Kathryn Lindley

Kathryn Lindley

The new Vanderbilt University Medical Center Women’s Heart Center is an effort to connect the dots between cardiovascular care and reproductive care for women. Dr. Kathryn Lindley will serve as the first director of the center, which is set to open in September out of Vanderbilt Health 100 Oaks.  

The center will strengthen collaboration between cardiology and other specialties including obstetrics and gynecology, maternal medicine, psychiatry and nutrition, Lindley said. It will also use telehealth to improve care in rural areas. 

Lindley most recently established the similar Center for Women’s Heart Disease at Barnes-Jewish Hospital in St. Louis, the teaching hospital for Washington University, where she is an alumna and also served as an associate professor. She specializes in the care of reproductive-aged women, and she has researched congenital heart defects as well as how high blood pressure during pregnancy affects the heart over time.  

Lindley sat down with the Post to discuss how cardiovascular disease uniquely affects women. 

How does heart disease show up differently in women than in men? 

While women remain at risk for essentially all of the same heart conditions that men are at risk for, women are at risk for different patterns and types of heart conditions than men are. For example, women who have gestational diabetes or high blood pressure during pregnancy — those women are at a much increased risk of developing early heart conditions over the next 10 to 20 years following pregnancy. … We know that there are certain conditions and risk factors that are really specific to women that we can key into to try to really provide optimal care for female patients.

Sometimes women tend to downplay their own symptoms because they're making their family's health their priority, rather than their own. Symptoms can go on for a while before women recognize that they're actually having cardiovascular symptoms. The other issue is that a lot of women don't actually recognize that they are at risk for heart disease. So when they have those types of symptoms, they don't recognize that they’re heart symptoms.

Why is it important that obstetrics care and cardiovascular care go hand in hand? 

I think it's really important that the obstetrics and gynecology care and the cardiovascular care really be coordinated because we know women with cardiovascular disease or cardiovascular risk factors are at very high risk of having complications during pregnancy. On the flip side, women who have complications during pregnancy are at high risk of having heart conditions down the line.  

Is this center a way to work on improving the dismal maternal mortality rates in Tennessee? 

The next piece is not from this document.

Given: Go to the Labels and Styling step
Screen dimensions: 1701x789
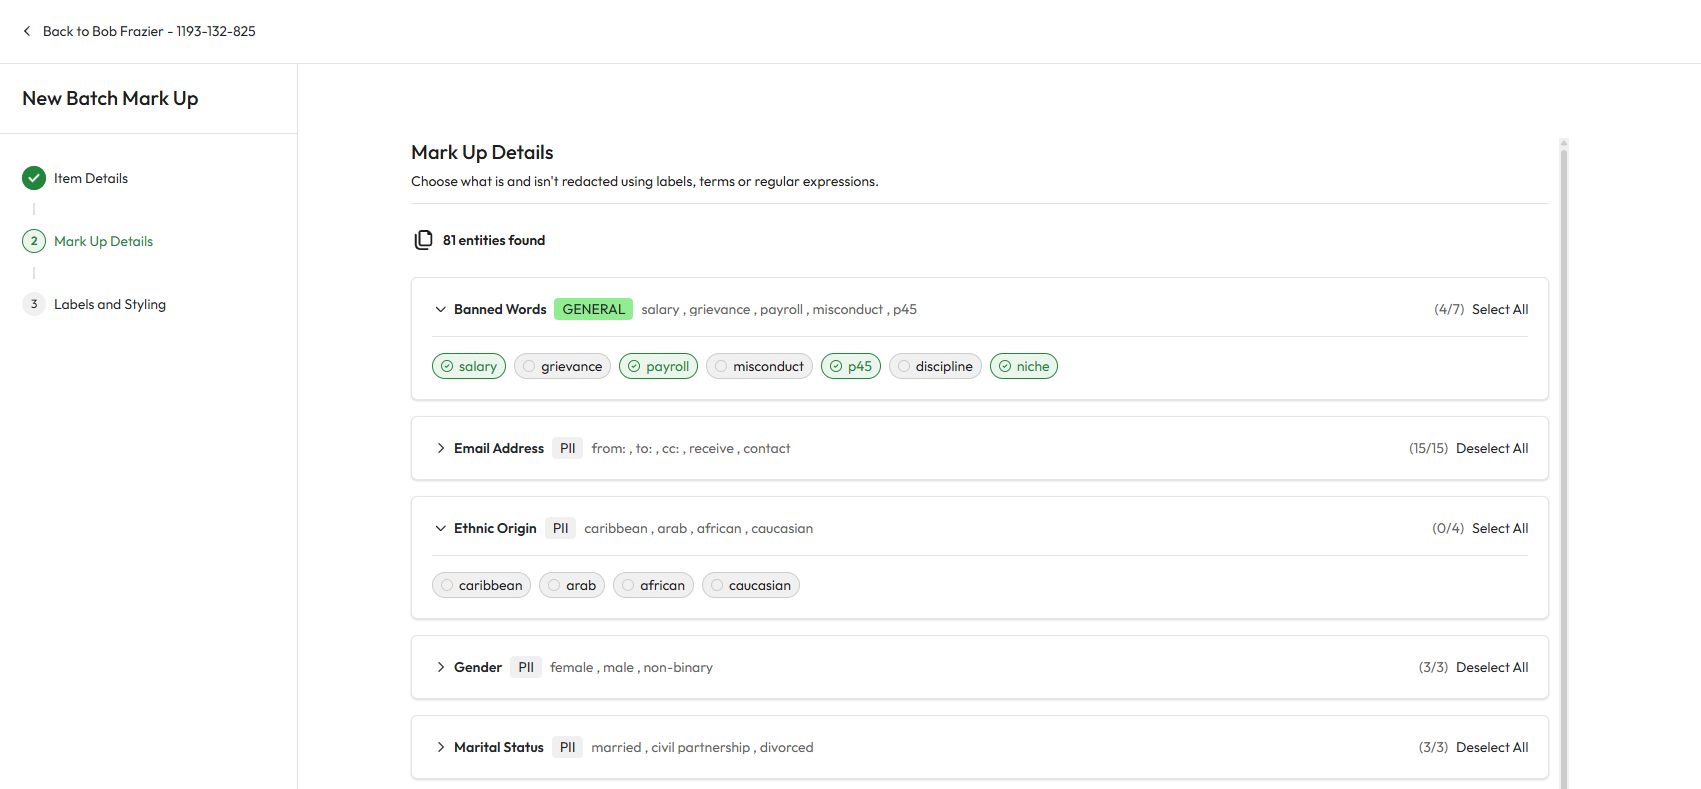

I think that this is going to be a really critical component to beginning to address that. We know that Tennessee is actually one of the worst states when it comes to maternal mortality, and we know that cardiovascular disease is the leading cause of maternal mortality. When we look at the reasons for those maternal deaths, we know that a lot of the reasons for those deaths come down to either provider-level issues or systems-level issues. By delivering expert care by both the cardiology and the obstetrics teams that's coordinated together, I think that will really help reduce both those systems- and provider-level issues that contribute to those maternal deaths.

It's really a good opportunity to partner together to prevent maternal deaths and illness during pregnancy and immediately after pregnancy, as well as an opportunity to identify people who are at high risk for having complications in the future, so that we can provide counseling and lifestyle modifications and medications to try to sort of change the patient's trajectory onto a healthier path and try to prevent heart disease over the long term

What drew you to this specialty?

I've always been interested in women's health and as a medical student I strongly considered becoming an obstetrician, but I ultimately decided to become a cardiologist. After I went into cardiology, I wanted to find a way to reconcile my interest in obstetrics and women's health. And so I just decided to forge a career caring for reproductive-age women, which was an area of cardiology that was underserved. There just wasn't a lot of expertise in that area; there wasn't a lot of data in terms of how we should be caring for those patients. It was an opportunity to really advance care for women.